Source records:
____________

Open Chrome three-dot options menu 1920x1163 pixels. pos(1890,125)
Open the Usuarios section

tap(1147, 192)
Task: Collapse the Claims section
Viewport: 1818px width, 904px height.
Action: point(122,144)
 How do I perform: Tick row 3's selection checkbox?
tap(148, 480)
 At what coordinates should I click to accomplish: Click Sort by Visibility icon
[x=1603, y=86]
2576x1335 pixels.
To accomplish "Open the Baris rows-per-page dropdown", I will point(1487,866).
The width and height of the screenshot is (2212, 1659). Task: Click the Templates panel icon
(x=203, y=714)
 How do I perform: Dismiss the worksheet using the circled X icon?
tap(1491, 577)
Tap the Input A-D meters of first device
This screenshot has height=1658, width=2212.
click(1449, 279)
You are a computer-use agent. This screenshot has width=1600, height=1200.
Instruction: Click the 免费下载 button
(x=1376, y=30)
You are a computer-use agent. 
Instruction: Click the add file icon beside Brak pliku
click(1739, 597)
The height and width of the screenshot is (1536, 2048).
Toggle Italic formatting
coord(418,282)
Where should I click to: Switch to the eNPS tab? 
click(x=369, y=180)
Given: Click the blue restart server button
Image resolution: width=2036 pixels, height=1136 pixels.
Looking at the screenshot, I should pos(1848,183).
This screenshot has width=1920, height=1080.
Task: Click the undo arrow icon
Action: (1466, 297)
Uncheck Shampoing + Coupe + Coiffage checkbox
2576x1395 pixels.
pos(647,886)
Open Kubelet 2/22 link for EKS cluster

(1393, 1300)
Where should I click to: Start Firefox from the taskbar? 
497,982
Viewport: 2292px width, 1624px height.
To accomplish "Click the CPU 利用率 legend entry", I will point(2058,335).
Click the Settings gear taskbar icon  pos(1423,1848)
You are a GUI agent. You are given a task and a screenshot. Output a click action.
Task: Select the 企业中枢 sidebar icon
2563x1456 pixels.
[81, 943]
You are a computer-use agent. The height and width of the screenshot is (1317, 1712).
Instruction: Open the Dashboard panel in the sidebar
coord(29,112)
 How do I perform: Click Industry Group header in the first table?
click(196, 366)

____________

== What is needed ==
For the word "will", tally the lines above that hold it and answer with the number alone.

== Solution below ==
2